═══ ENTRIES PROVIDED

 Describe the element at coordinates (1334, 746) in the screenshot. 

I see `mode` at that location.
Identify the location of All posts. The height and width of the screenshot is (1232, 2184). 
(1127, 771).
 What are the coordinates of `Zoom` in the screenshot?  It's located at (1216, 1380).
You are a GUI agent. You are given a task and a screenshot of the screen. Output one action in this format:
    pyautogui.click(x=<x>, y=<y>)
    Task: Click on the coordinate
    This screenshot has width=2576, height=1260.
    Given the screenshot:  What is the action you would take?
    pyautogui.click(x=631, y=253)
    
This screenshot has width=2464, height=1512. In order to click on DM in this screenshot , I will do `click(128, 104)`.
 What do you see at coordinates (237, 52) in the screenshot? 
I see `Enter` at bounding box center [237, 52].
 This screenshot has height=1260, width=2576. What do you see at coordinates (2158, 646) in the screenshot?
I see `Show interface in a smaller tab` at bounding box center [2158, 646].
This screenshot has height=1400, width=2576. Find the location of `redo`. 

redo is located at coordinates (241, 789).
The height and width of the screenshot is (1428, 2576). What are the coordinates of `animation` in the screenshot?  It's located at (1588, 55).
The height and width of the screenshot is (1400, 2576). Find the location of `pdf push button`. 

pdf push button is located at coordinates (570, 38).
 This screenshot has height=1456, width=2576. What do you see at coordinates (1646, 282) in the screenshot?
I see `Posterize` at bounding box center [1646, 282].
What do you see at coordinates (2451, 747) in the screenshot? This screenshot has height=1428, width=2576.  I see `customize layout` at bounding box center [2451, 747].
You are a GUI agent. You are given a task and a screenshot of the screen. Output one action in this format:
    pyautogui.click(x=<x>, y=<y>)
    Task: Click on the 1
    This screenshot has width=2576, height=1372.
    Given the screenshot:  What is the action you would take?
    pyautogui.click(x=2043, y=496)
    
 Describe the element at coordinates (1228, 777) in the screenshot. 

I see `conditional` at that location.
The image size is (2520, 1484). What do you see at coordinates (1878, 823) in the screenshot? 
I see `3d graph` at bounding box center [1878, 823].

══════

Reproduce all of the records above word for word, changing nothing.

TASK SOLUTION:
 Describe the element at coordinates (1334, 746) in the screenshot. 

I see `mode` at that location.
Identify the location of All posts. The height and width of the screenshot is (1232, 2184). 
(1127, 771).
 What are the coordinates of `Zoom` in the screenshot?  It's located at (1216, 1380).
You are a GUI agent. You are given a task and a screenshot of the screen. Output one action in this format:
    pyautogui.click(x=<x>, y=<y>)
    Task: Click on the coordinate
    This screenshot has width=2576, height=1260.
    Given the screenshot:  What is the action you would take?
    pyautogui.click(x=631, y=253)
    
This screenshot has width=2464, height=1512. In order to click on DM in this screenshot , I will do `click(128, 104)`.
 What do you see at coordinates (237, 52) in the screenshot? 
I see `Enter` at bounding box center [237, 52].
 This screenshot has height=1260, width=2576. What do you see at coordinates (2158, 646) in the screenshot?
I see `Show interface in a smaller tab` at bounding box center [2158, 646].
This screenshot has height=1400, width=2576. Find the location of `redo`. 

redo is located at coordinates (241, 789).
The height and width of the screenshot is (1428, 2576). What are the coordinates of `animation` in the screenshot?  It's located at (1588, 55).
The height and width of the screenshot is (1400, 2576). Find the location of `pdf push button`. 

pdf push button is located at coordinates (570, 38).
 This screenshot has height=1456, width=2576. What do you see at coordinates (1646, 282) in the screenshot?
I see `Posterize` at bounding box center [1646, 282].
What do you see at coordinates (2451, 747) in the screenshot? This screenshot has height=1428, width=2576.  I see `customize layout` at bounding box center [2451, 747].
You are a GUI agent. You are given a task and a screenshot of the screen. Output one action in this format:
    pyautogui.click(x=<x>, y=<y>)
    Task: Click on the 1
    This screenshot has width=2576, height=1372.
    Given the screenshot:  What is the action you would take?
    pyautogui.click(x=2043, y=496)
    
 Describe the element at coordinates (1228, 777) in the screenshot. 

I see `conditional` at that location.
The image size is (2520, 1484). What do you see at coordinates (1878, 823) in the screenshot? 
I see `3d graph` at bounding box center [1878, 823].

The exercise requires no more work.